WHAT THE TASK REQUIRES:
Which lines in the records below contain the string "label"? Find and copy each of those lines, counting only matches with the same case.

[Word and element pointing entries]
■ ■ ■ ■ ■ ■ ■

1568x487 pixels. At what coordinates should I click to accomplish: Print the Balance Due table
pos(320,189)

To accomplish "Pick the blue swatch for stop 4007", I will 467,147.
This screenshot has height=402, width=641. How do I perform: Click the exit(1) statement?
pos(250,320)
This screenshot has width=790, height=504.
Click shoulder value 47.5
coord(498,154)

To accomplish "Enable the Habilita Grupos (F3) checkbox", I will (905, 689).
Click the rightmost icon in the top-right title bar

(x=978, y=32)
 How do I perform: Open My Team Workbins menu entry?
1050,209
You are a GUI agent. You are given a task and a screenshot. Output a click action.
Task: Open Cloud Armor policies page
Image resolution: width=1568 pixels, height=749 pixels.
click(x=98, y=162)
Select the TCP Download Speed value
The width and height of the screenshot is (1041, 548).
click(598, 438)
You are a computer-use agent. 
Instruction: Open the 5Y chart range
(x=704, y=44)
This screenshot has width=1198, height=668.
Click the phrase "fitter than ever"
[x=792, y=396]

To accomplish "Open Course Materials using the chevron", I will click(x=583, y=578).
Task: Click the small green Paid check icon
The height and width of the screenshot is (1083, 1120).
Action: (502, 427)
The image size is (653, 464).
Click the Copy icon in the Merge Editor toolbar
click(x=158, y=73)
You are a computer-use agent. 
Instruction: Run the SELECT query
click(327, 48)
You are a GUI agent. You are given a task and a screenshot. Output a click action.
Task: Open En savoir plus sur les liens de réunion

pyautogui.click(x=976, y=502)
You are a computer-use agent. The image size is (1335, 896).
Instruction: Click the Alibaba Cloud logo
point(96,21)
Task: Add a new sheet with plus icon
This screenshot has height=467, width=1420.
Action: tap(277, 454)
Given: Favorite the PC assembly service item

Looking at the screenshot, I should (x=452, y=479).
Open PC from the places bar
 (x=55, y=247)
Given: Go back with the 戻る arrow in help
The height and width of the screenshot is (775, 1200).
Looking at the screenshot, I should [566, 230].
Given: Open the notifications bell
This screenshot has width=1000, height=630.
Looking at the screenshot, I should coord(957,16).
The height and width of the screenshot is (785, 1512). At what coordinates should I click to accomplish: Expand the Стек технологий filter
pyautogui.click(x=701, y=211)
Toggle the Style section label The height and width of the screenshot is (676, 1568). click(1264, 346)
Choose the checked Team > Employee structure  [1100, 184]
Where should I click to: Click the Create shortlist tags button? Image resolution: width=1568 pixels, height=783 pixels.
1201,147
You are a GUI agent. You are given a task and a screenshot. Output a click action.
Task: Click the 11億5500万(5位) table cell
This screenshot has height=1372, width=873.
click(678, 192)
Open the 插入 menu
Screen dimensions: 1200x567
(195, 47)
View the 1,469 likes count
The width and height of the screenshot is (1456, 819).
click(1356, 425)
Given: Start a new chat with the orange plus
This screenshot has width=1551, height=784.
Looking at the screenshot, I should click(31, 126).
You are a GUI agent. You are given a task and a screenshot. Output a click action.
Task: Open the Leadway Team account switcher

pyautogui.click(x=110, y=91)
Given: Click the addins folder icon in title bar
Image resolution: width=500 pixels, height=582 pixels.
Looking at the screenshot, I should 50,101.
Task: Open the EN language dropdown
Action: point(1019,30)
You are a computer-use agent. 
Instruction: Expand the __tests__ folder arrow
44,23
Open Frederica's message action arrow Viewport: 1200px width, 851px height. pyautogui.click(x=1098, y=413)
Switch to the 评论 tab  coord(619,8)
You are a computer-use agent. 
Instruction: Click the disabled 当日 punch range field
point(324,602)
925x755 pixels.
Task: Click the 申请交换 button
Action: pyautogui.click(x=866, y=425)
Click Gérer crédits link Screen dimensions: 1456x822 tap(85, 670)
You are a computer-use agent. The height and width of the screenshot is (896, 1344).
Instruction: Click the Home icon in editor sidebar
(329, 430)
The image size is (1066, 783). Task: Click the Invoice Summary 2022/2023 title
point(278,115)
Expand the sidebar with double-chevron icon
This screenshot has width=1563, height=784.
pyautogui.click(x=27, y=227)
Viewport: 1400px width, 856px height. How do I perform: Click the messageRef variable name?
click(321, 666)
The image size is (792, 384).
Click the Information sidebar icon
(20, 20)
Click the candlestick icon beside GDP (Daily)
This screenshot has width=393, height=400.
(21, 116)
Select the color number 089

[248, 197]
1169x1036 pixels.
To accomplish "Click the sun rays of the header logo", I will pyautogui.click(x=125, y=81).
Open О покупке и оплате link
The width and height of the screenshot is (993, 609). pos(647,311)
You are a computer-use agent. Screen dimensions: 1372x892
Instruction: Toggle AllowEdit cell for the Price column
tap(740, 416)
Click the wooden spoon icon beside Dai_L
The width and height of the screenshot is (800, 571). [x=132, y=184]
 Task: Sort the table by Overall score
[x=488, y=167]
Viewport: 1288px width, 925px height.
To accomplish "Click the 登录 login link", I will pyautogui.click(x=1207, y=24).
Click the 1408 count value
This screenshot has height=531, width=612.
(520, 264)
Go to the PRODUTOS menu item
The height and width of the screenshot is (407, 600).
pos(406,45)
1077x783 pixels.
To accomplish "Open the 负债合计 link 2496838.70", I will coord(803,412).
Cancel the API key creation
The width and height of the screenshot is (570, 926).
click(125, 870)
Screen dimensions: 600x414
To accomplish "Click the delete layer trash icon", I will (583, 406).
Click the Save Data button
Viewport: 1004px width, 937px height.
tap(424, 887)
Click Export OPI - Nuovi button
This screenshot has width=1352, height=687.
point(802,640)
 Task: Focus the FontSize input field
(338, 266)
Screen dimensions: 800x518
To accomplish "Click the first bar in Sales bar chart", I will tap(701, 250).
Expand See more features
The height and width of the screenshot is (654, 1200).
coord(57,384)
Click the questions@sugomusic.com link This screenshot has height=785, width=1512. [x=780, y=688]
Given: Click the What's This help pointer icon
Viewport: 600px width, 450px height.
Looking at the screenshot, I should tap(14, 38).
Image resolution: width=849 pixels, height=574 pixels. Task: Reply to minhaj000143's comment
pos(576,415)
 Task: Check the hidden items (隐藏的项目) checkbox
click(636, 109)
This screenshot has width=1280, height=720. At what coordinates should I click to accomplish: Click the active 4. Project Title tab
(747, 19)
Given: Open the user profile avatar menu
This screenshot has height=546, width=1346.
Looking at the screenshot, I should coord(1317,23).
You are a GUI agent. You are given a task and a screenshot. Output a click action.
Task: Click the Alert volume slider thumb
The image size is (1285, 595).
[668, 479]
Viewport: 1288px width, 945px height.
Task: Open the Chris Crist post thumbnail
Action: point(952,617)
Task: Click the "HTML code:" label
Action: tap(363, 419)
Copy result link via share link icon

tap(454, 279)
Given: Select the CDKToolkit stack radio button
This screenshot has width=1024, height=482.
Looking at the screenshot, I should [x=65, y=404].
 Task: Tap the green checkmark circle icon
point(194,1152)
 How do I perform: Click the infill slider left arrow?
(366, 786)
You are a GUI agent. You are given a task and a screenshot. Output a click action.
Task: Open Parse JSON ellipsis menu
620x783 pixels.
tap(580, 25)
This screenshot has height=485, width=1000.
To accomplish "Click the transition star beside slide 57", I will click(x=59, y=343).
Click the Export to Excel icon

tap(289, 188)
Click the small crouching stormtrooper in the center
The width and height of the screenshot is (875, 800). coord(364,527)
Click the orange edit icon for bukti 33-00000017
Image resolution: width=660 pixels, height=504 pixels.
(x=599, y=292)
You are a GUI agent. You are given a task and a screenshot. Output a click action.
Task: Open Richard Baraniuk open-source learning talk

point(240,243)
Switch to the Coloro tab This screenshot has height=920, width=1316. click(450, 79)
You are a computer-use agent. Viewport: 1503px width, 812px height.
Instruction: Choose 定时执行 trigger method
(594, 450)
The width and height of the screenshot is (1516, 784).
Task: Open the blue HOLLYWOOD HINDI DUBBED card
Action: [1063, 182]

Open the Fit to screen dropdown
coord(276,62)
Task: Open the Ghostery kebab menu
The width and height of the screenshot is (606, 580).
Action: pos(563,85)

■ ■ ■ ■ ■ ■ ■

RESPONSE FOR THIS EXERCISE:
Toggle the Style section label The height and width of the screenshot is (676, 1568). click(1264, 346)
Task: Click the "HTML code:" label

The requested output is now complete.